EXERCICES:
A: Répondez à ces questions sur l'extrait à lire, qui présente un ouvrage :
(i) Combien de pages compte l'ouvrage présenté ?
(ii) Qui est l'auteur de cet ouvrage ?
(iii) Quelle longueur l'extrait donne-t-il à la petite rue du XVe arrondissement de Paris ?
B: Poursuivez la présentation de l'ouvrage du Professeur ADAMBA après la dernière phrase de l'extrait à lire, dans le même style.

------ EXTRAIT À LIRE ------

Ancêtres de la communauté de destin ? Ancêtres des citoyens du monde ? Ancêtre du savoir donner et du savoir respecter les gestes d’invite ? Il est permis de le penser de Hawa Demba  et de son beau fils, personnages hautement  politiques, au service des leurs. Au delà du fracas des armes, au delà des jeux de pouvoir et de puissance.

Deux cents quarante cinq pages de trouvailles documentaires, de propos fleuries de toutes les  axiomes, les proverbes, les adages et les  lieux  communs, éprouvés dans le dire et dans la sagesse .Voilà cette histoire de prince blanc-noir, cette histoire de France, cette histoire des Antilles et de celle de la case royale de la Dembaya. Voilà le destin de SADIO, à la cambrure ensorcelante, «aux attaches célestes» et au gout de miel.

En vérité pour présenter cet ouvrage du Professeur ADAMBA, il aurait fallut écrire tout un livre pour pouvoir  témoigner de ce style vrai que ne trahissent en rien le flux et le reflux, le va et vient fécondant de la rencontre des deux facettes d’une même kola. C’est que la nouvelle écriture  romanesque, elle le sait,  est condamnée à se réinventer ou à périr, telle la vieille négritude se « cadavérisant » pour répondre aux apostrophes et interpellations qui feront que Nicolas, à l’issue de ce voyage initiatique, style « Kaïdara », à la rencontre de son trisaïeul explorateur, ne sera plus le petit blanc de la petite rue de quatre cent vingt cinq mètres du XVe arrondissement de Paris.

------ MATÉRIEL FOURNI ------

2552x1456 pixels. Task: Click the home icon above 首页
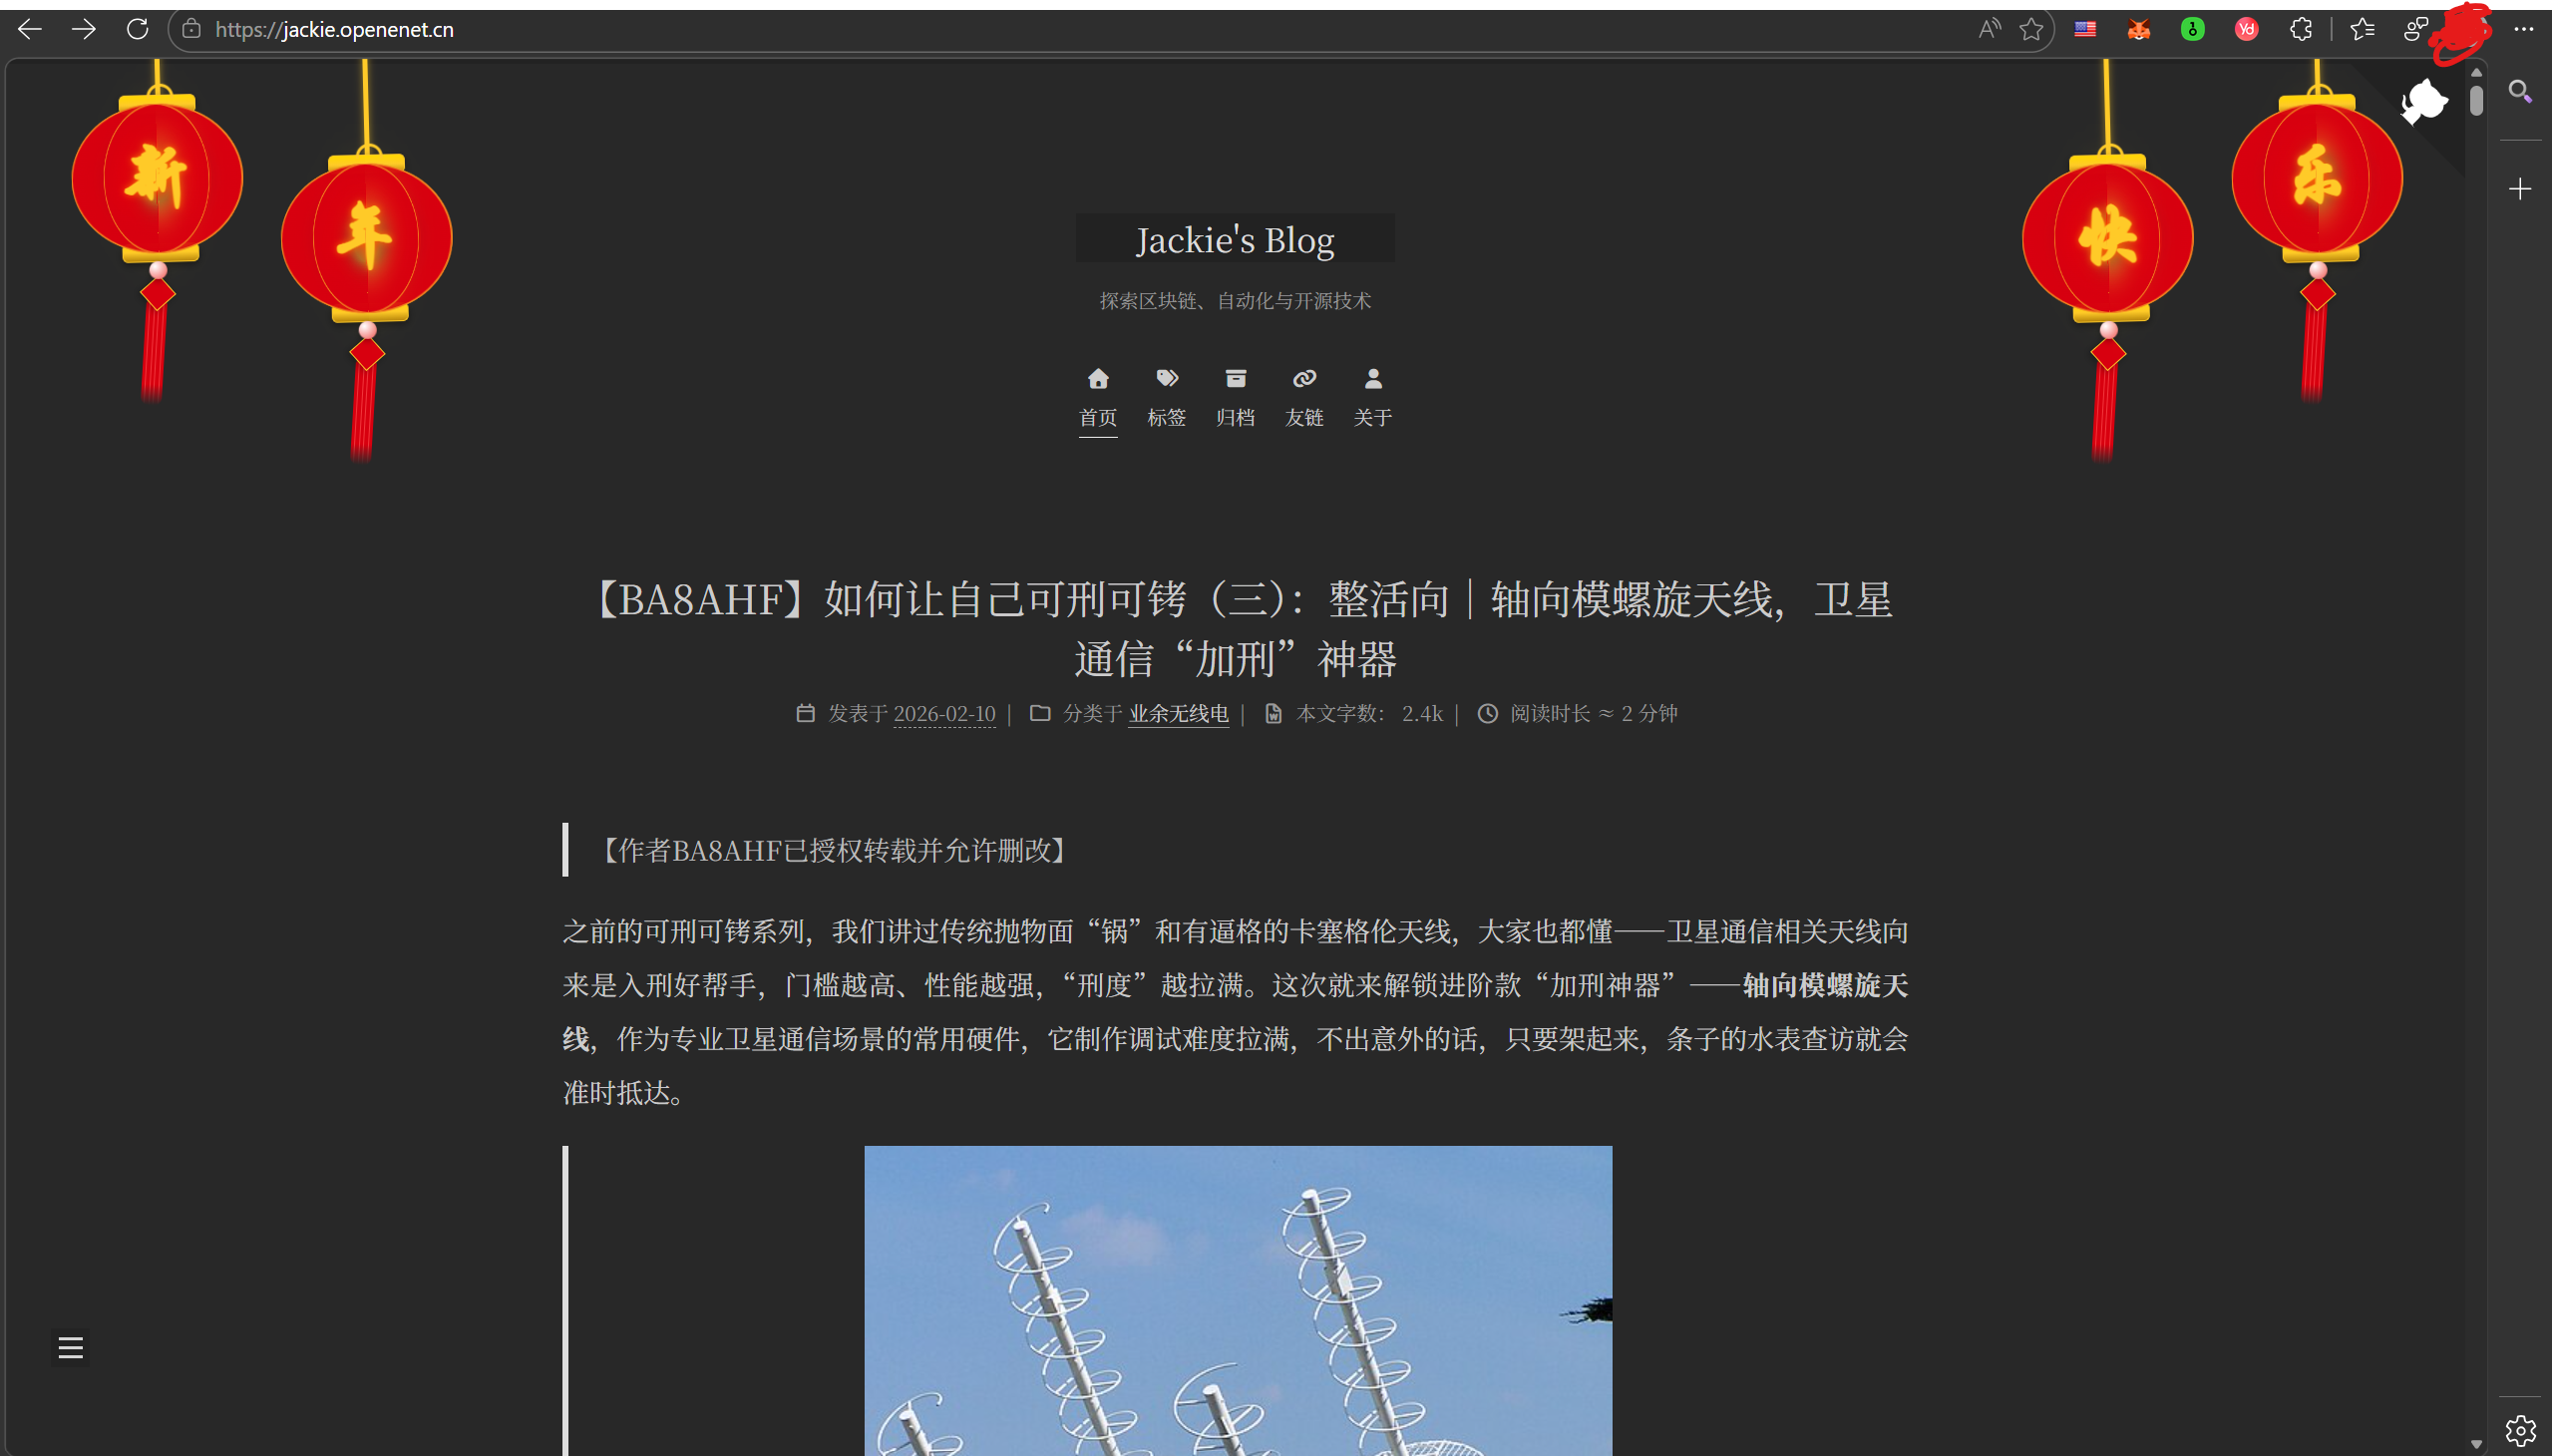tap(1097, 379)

------

RÉPONSES PAR EXERCICE:
A:
(i) L'ouvrage compte deux cent quarante-cinq pages.
(ii) L'auteur est le Professeur ADAMBA.
(iii) La rue mesure quatre cent vingt-cinq mètres.

B:
Générosité ! Quatre fois Générosité ! Encore une fois, la Dame de cœur, et c’est son label de fabrique, a écrit mille livres en un seul. Le reste vous revient, nobles visiteurs.

Grand griot Kouyaté du fond des âges, et vous Maitre et Professeur ENSUP, foudroyé par tant de science et de brillance, je sollicite humblement de quitter la Parole.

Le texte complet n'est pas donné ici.